This is actually a section of short exercises, so we'll keep it here instead of inside the projects folder for simplicity.

#### Exercise 1

Let's revisit an exercise we did right after the section on dictionaries.

You have text data spread across multiple servers. Each server is able to analyze this data and return a dictionary that contains words and their frequency.

Your job is to combine this data to create a single dictionary that contains all the words and their combined frequencies from all these data sources.

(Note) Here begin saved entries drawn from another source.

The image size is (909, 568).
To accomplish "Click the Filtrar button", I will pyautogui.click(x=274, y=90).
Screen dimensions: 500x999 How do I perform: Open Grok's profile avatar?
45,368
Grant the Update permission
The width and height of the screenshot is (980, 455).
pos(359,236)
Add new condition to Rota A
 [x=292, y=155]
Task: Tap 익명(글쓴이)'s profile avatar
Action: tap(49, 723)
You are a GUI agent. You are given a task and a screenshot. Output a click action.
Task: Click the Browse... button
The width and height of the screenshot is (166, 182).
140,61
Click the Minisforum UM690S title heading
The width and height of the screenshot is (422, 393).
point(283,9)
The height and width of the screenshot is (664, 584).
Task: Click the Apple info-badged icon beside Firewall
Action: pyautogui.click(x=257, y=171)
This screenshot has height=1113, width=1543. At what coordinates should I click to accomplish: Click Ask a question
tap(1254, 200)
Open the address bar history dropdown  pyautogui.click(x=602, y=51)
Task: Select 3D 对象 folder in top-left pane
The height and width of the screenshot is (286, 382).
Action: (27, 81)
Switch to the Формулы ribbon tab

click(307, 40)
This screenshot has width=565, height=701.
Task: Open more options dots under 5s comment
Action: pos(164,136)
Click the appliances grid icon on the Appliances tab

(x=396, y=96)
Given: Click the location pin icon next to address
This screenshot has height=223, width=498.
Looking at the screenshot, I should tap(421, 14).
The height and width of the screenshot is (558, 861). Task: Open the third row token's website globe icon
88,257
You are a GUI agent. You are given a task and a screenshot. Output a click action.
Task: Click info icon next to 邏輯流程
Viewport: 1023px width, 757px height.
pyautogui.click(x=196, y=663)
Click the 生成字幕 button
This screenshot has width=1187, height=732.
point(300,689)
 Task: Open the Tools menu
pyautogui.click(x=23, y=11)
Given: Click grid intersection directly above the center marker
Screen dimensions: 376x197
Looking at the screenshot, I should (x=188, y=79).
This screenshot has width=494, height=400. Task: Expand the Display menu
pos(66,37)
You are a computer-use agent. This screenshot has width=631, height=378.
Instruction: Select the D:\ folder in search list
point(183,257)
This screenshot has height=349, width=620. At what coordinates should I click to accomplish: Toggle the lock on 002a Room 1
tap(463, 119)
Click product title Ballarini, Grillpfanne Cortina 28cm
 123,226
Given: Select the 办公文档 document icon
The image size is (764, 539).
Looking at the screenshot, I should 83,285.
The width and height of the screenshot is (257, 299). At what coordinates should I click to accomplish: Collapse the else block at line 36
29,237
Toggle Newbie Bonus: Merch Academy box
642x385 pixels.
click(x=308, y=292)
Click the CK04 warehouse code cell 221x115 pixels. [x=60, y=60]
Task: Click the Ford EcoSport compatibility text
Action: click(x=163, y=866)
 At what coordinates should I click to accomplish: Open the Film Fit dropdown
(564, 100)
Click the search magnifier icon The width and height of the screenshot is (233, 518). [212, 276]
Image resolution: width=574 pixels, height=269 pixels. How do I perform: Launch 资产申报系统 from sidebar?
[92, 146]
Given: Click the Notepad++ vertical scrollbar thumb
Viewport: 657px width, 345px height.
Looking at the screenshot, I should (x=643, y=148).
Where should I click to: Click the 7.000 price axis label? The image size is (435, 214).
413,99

Bonus points if you can make your dictionary sorted by frequency (highest to lowest).

Solve it using `defaultdict` and `Counter`

For example, you may have three servers that each return these dictionaries:

In [15]:
d1 = {'python': 10, 'java': 3, 'c#': 8, 'javascript': 15}
d2 = {'java': 10, 'c++': 10, 'c#': 4, 'go': 9, 'python': 6}
d3 = {'erlang': 5, 'haskell': 2, 'python': 1, 'pascal': 1}

#### Solution

In [19]:
from collections import Counter, defaultdict

In [18]:
def merge(*dicts):
    unsorted = defaultdict(int)
    for d in dicts:
        for k, v in d.items():
            unsorted[k] += v

    return dict(sorted(unsorted.items(), key=lambda e: e[1], reverse=True))

merge(d1, d2, d3)

{'python': 17,
 'javascript': 15,
 'java': 13,
 'c#': 12,
 'c++': 10,
 'go': 9,
 'erlang': 5,
 'haskell': 2,
 'pascal': 1}

In [21]:
def merge(*dicts):
    unsorted = Counter()
    for d in dicts:
        unsorted.update(d)
    return dict(unsorted.most_common())

merge(d1, d2, d3)

{'python': 17,
 'javascript': 15,
 'java': 13,
 'c#': 12,
 'c++': 10,
 'go': 9,
 'erlang': 5,
 'haskell': 2,
 'pascal': 1}

#### Exercise 2

Suppose you have a list of all possible eye colors:

In [42]:
eye_colours = ("amber", "blue", "brown", "gray", "green", "hazel", "red", "violet")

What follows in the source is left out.